Editor’s Notebook: “On Connection”
January 2024
Not every literary magazine aims to make a whole of their individual selections for publication, but we do, at Waterwheel Review, thinking deeply about how accepted pieces speak to and support each other—via theme, voice, approach; even, sometimes, the look on the page. We connect each publication to other art, too—image or video or song—by placing it as the centerpiece of a triptych, and we actively work at linking the triptychs with a color scheme, through repeated elements of images, sometimes via sound. And we select a quote for each issue, one that serves as an umbrella-thought for all three publications.

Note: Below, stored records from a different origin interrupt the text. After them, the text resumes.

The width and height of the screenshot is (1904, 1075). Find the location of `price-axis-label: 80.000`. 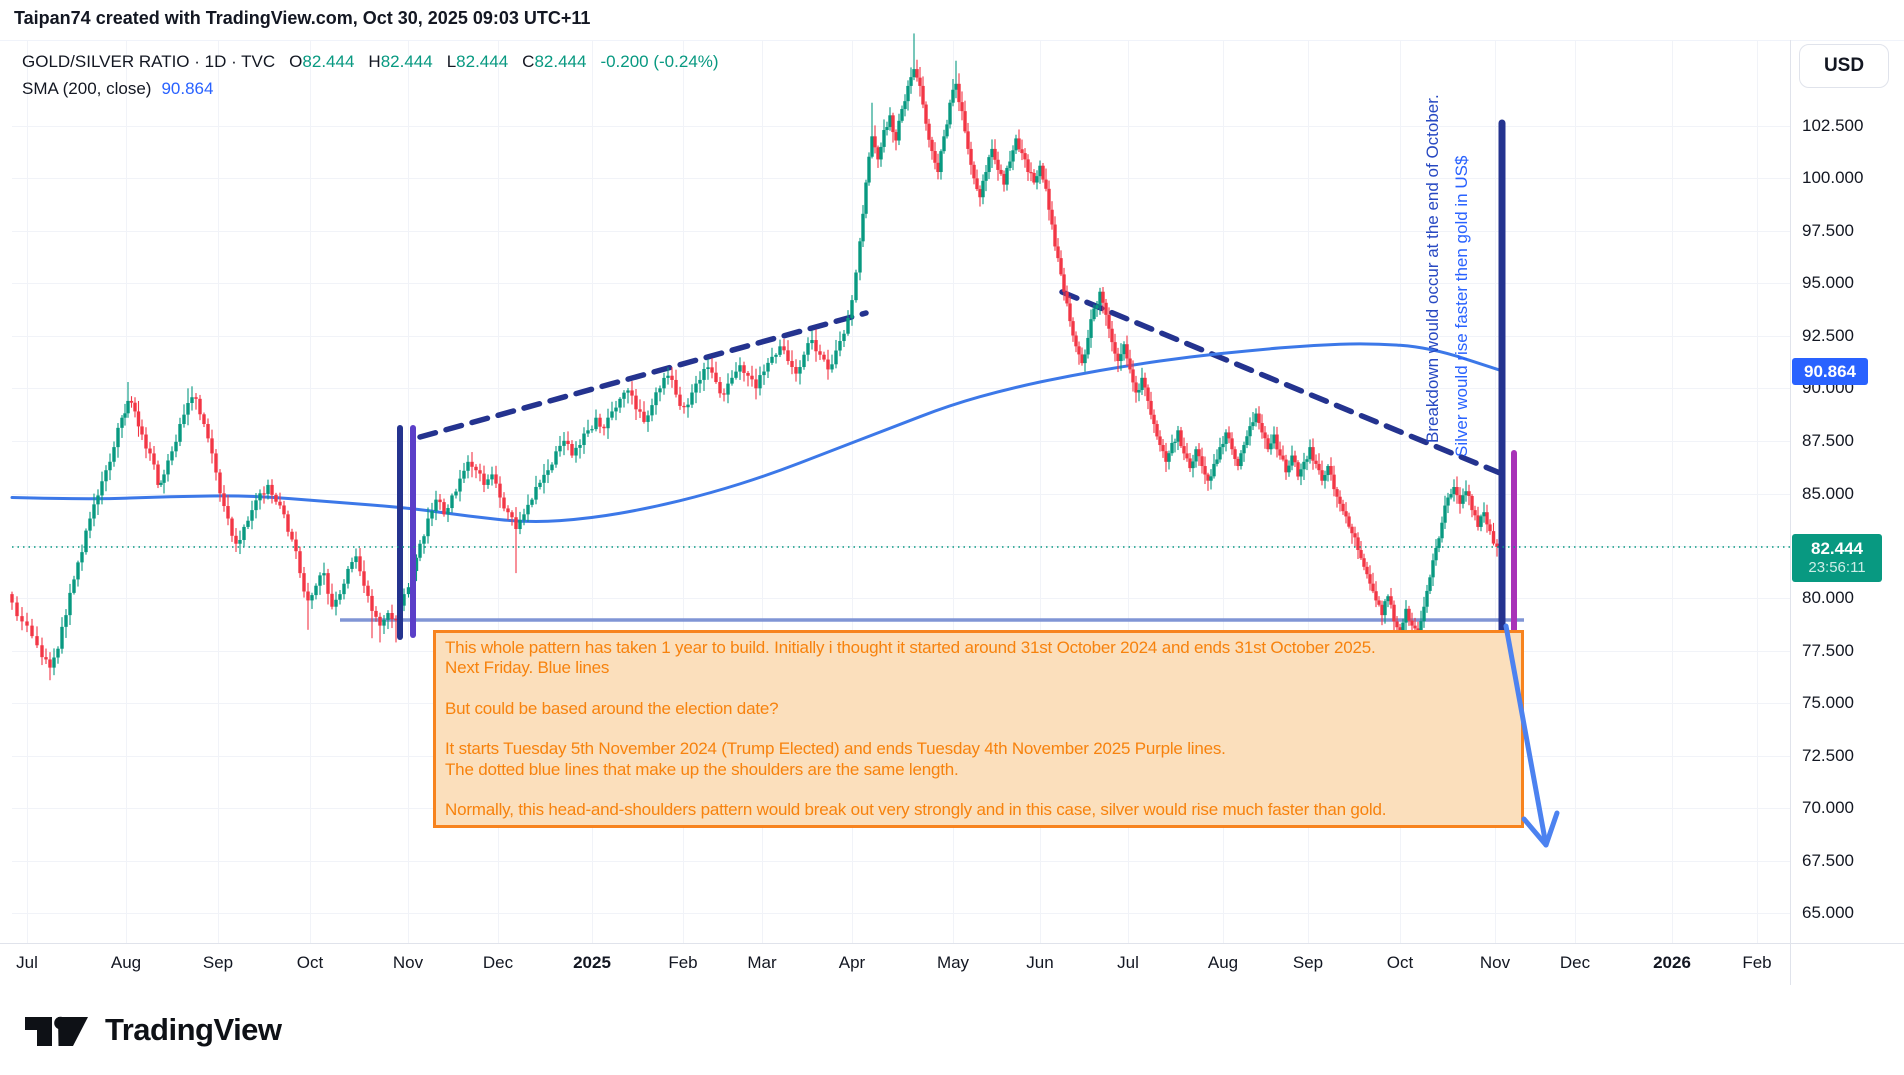

price-axis-label: 80.000 is located at coordinates (1828, 598).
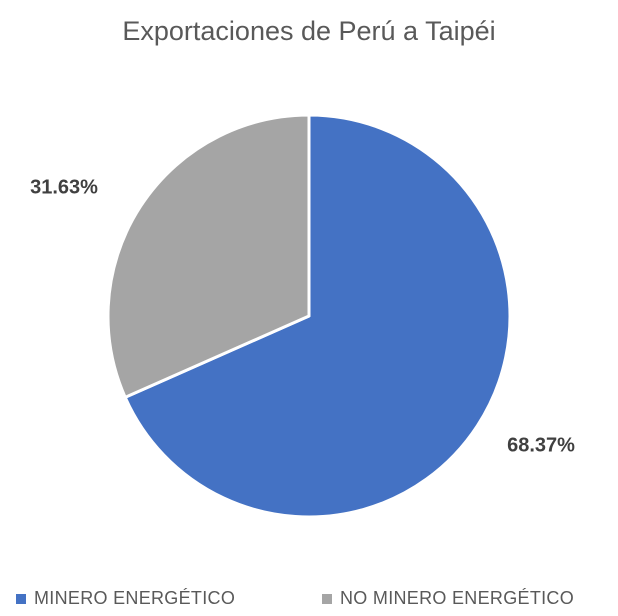  Describe the element at coordinates (457, 598) in the screenshot. I see `legend-label-1: NO MINERO ENERGÉTICO` at that location.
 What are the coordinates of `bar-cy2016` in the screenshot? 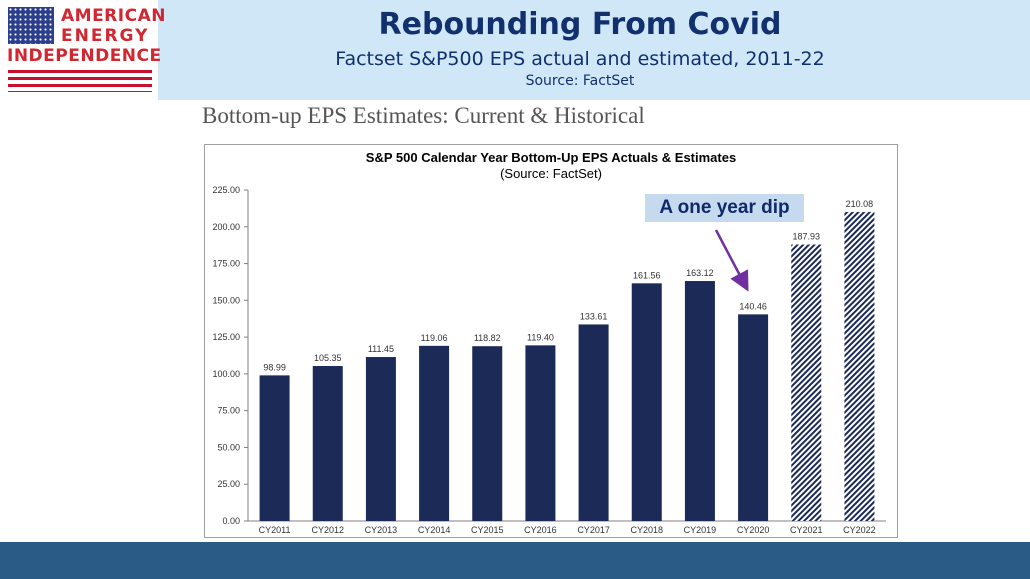 It's located at (540, 433).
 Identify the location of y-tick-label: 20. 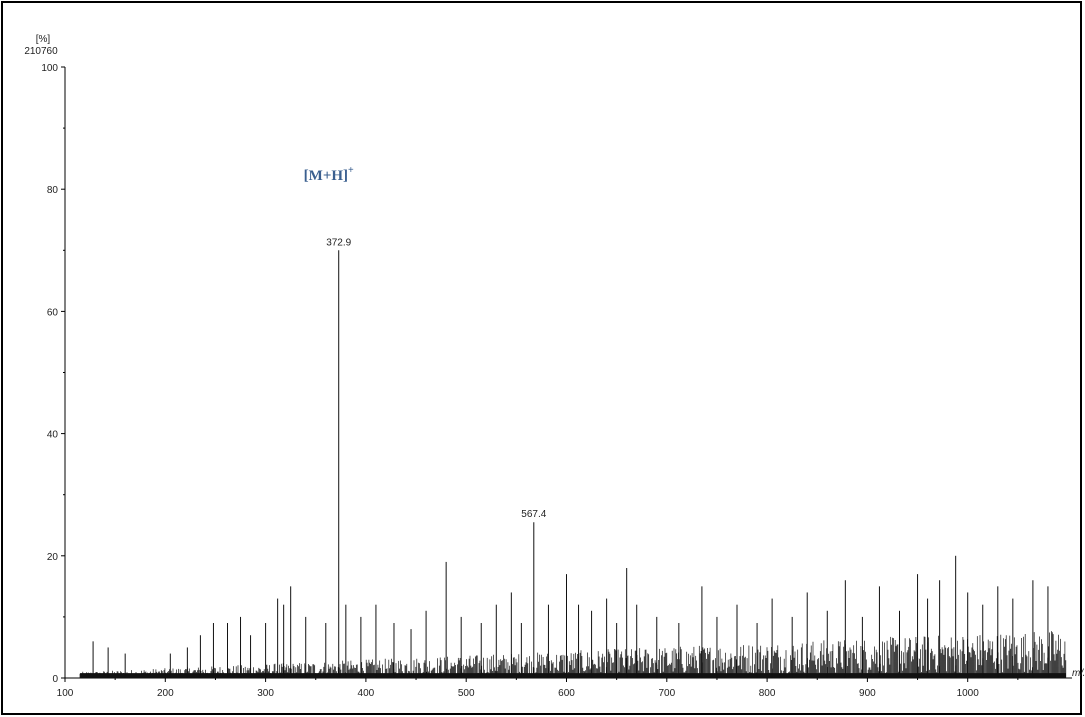
(53, 558).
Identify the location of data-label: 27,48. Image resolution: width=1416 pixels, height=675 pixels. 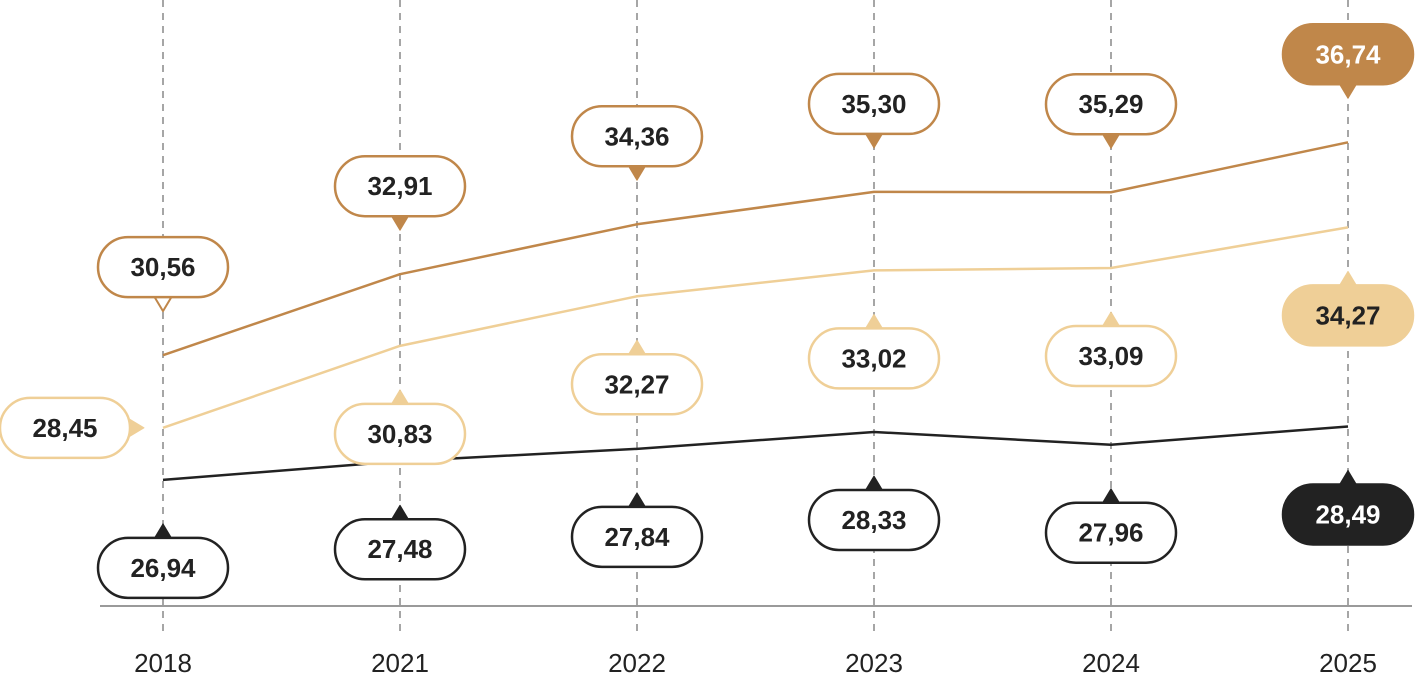
(400, 542).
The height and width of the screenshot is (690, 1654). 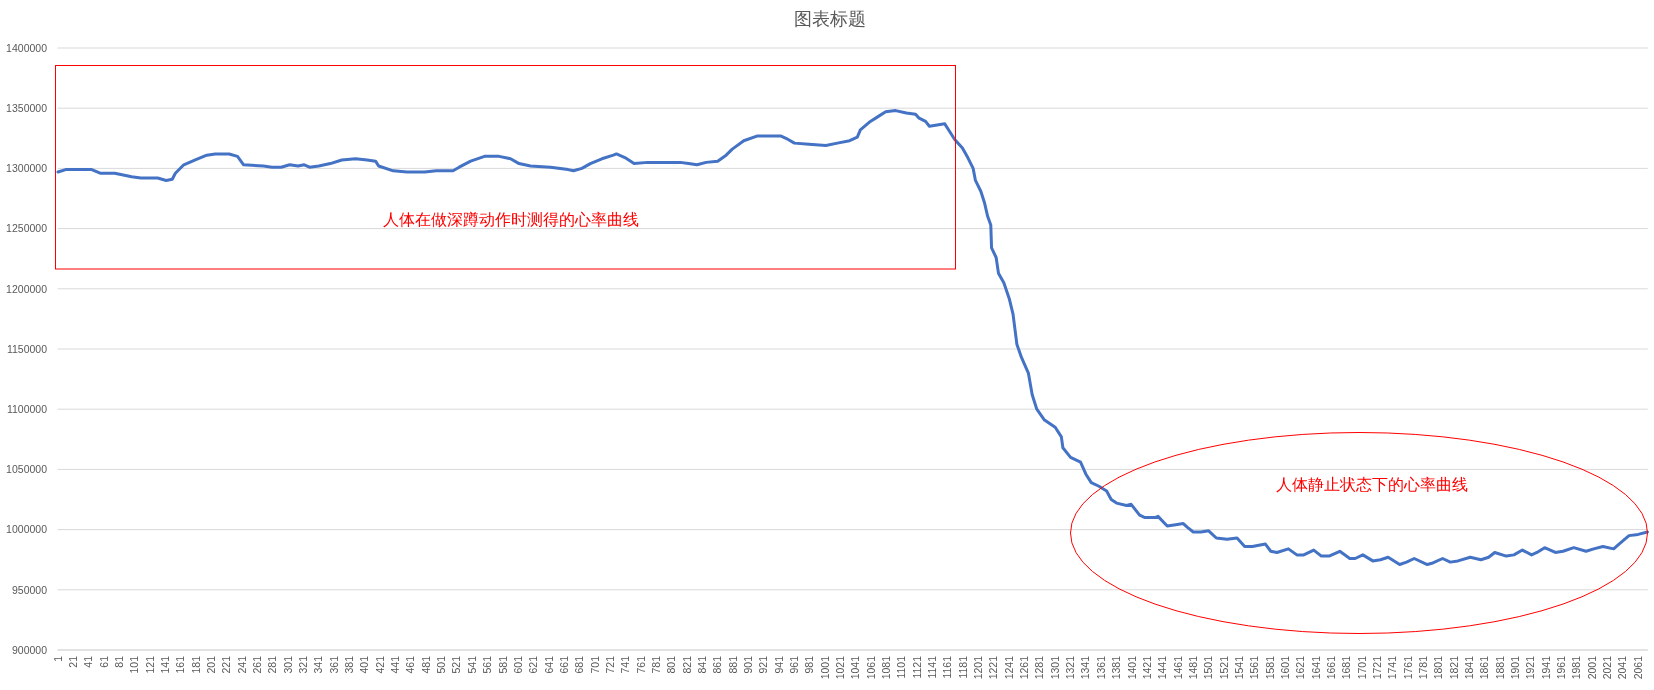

“I’m obsessed with relationships,” says my co-editor Suzanne, the mastermind of Issue 32. We invest so much in connecting every kind of art on our homepage, threading relationship through it all. Every moment of that work and every element of the outcome feeds Suzanne, and something, some weeks ago, made her wonder what new relationships we might discover at our own website. She suggested that for our January issue, we select a quote that felt right to us for the season—of the calendar and our mission, individually as writers and collectively as co-editors of this magazine—and then go hunting in our archives for pieces that would fit both the quote and each other.
The issue came together quickly, the original triptychs fitting seamlessly together. So satisfying.
Suzanne’s brainstorm makes me think of all the creative connections we make in our own work, once we embrace constraint. Writing prompts work because they harness otherwise inchoate creative energy. Conceits work in a similar way—think a hermit crab essay, a stylized voice, a motif that will not be moved. Applying a “rule” to your work will inspire you to subvert it. I have so many times seen a constraint spark new relationship between apparently disparate images or ideas in my own developing work or that of friends. What a joy to see that same kind of process here, making something wholly new of what we thought we already fully understood.